Three-dimensional underwater sound propagation: Proposed benchmark problems

Abstract

A set of benchmark problems is suggested for testing the accuracy and efficiency of numerical solutions for three-dimensional (3D) underwater sound propagation. The physical causes of the 3D propagation conditions considered in this talk include out-of-plane reflections from medium boundaries and interfaces and horizontal refractions caused by changes of the index of refraction in the medium. Five different propagation scenarios are suggested: (1) sound propagation in a slope environment, (2) nonlinear internal wave waveguides, (3) submarine canyons, (4) seamounts, and (5) 3D waveguides with surface waves and/or seafloor sand waves. Both idealized and realistic environments will be considered.
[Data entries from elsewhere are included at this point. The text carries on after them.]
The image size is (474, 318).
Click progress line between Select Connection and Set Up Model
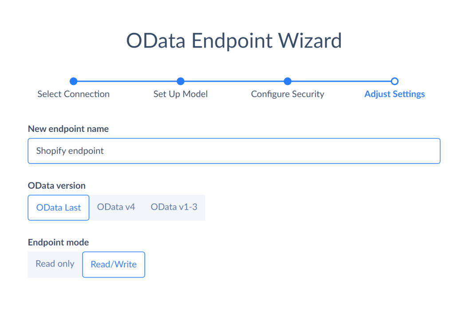[x=127, y=81]
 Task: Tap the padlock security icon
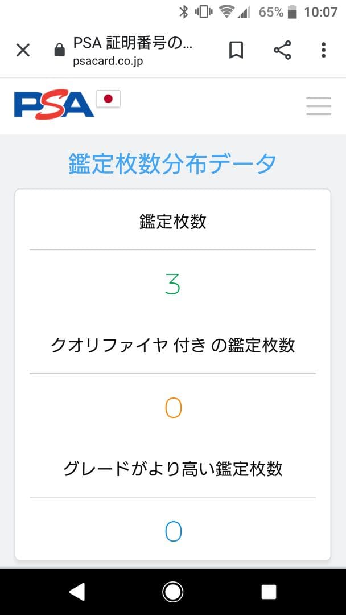click(58, 50)
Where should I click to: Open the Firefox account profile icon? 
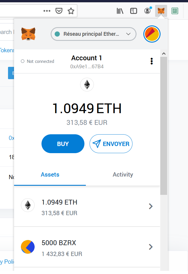click(x=148, y=11)
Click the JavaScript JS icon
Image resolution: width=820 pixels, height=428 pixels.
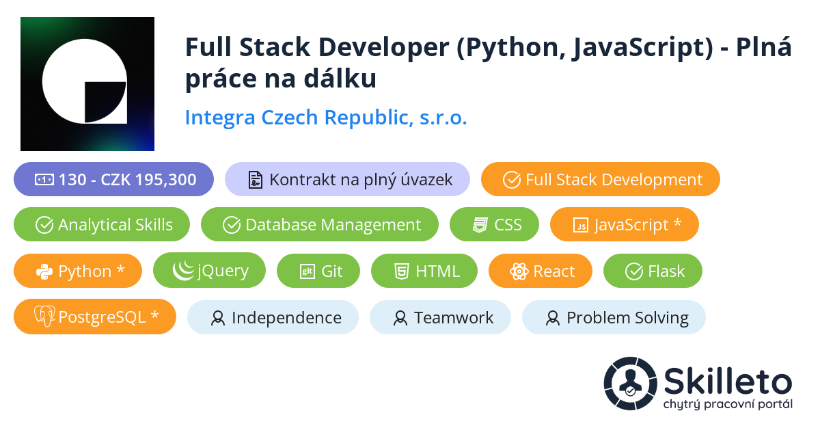580,225
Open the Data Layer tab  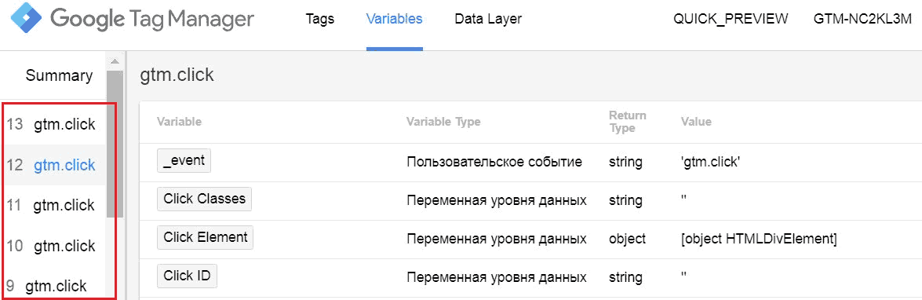coord(488,19)
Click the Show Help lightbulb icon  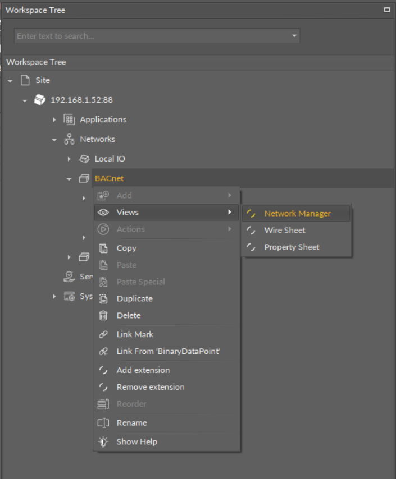coord(103,441)
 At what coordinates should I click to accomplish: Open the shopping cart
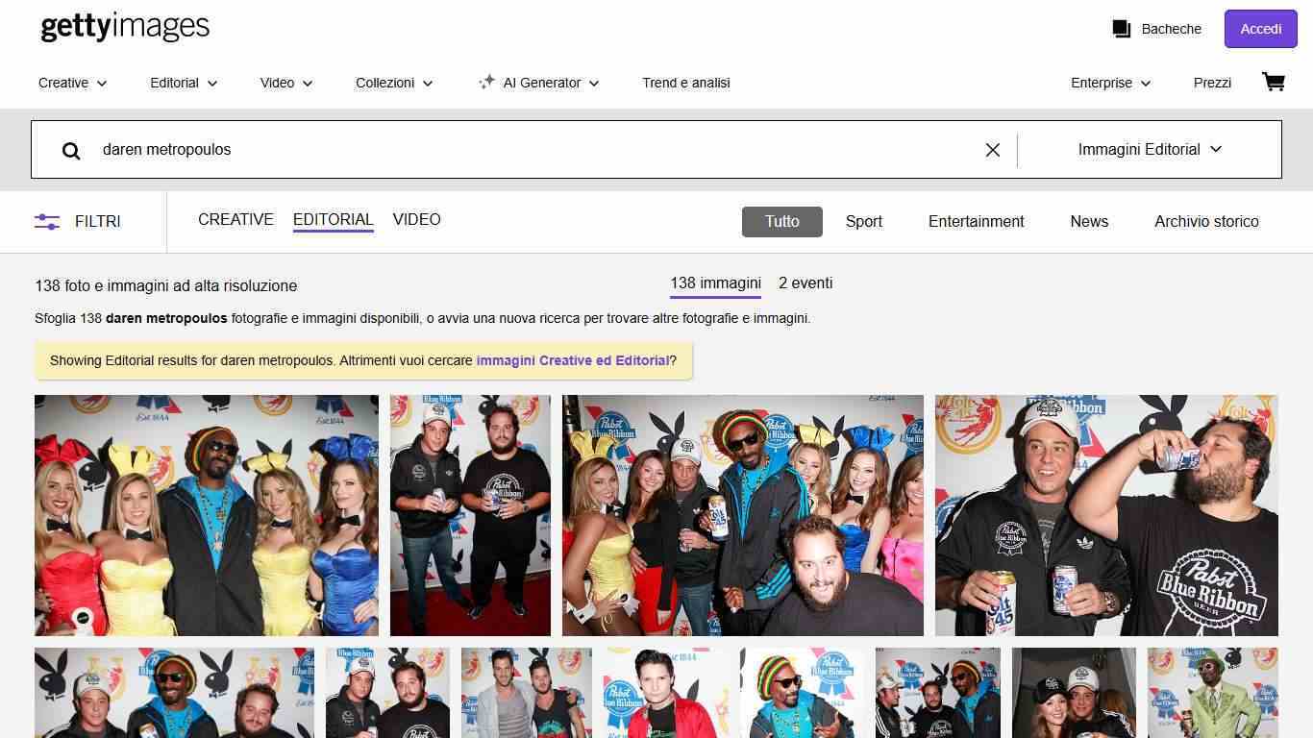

To allow theoretical closed-form solutions, the model environments will be simplified to create idealized problems, such as an impenetrable wedge/slope model and a semi-circular waveguide with impenetrable boundaries. For the problems which do not have closed-form solutions, different numerical solutions will be generated for comparisons. The numerical methods focused in this talk include 3D parabolic-equation, normal mode and finite element methods, and discussions on other numerical techniques, such as ray tracing, wavenumber integration, finite difference, and boundary element methods, will also be provided. [Work supported by the ONR.]